De acordo com o acórdão proferido pelo Ministro, acompanhado por todos os outros Ministros da corte, “...quando se está diante do exame dos registros imobiliários que repercutam no patrimônio público, essa referida presunção relativa pode ser ainda reforçada pela própria origem da titularidade das terras no Brasil. Todas as terras foram originalmente públicas.” Cabendo tão somente o judiciário a fiscalização, caso uma ação anulatória seja ajuizada pelo prejudicado.

Com as devidas ressalvas por não mencionar trechos importantes do voto, por envolverem questões estritamente técnicas de direito, a decisão em discussão é mais uma amostra da cautela na aquisição de imóveis rurais.

A análise de toda cadeia dominial e como formalizou-se as operações anteriores de transferência do imóvel, se mostra mais uma vez imprescindível para que situação como essa não venha a acontecer.

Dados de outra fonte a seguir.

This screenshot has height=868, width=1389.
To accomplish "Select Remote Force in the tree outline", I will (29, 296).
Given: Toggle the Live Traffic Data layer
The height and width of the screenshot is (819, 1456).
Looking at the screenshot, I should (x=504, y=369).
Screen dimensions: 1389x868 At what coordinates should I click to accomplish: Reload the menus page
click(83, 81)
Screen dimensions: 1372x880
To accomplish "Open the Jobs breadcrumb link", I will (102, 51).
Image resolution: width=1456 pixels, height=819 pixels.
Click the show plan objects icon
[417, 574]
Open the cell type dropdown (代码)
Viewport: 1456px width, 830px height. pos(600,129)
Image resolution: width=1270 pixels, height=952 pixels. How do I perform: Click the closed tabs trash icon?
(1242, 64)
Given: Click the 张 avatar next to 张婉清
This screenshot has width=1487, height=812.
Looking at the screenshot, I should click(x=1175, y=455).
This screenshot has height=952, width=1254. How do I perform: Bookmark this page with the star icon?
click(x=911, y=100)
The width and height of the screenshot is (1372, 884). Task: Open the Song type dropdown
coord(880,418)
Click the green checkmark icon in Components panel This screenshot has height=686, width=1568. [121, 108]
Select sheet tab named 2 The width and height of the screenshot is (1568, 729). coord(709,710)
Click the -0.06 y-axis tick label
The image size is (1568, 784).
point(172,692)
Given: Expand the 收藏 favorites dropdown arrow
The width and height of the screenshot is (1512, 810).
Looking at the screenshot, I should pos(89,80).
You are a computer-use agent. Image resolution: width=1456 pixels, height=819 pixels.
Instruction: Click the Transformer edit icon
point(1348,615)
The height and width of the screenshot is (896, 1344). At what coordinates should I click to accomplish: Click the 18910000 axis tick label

Com as reiteradas decisões proferidas pelo STF (marco temporal, desapropriação de áreas produtivas e esta última), não se admite mais a aquisição de uma propriedade rural por meio de uma simples análise de uma certidão de inteiro teor, é necessário sim ter um corpo jurídico para que diligências sejam realizadas “garantindo a segurança jurídica” dessa operação. Consulte sempre um advogado de sua confiança.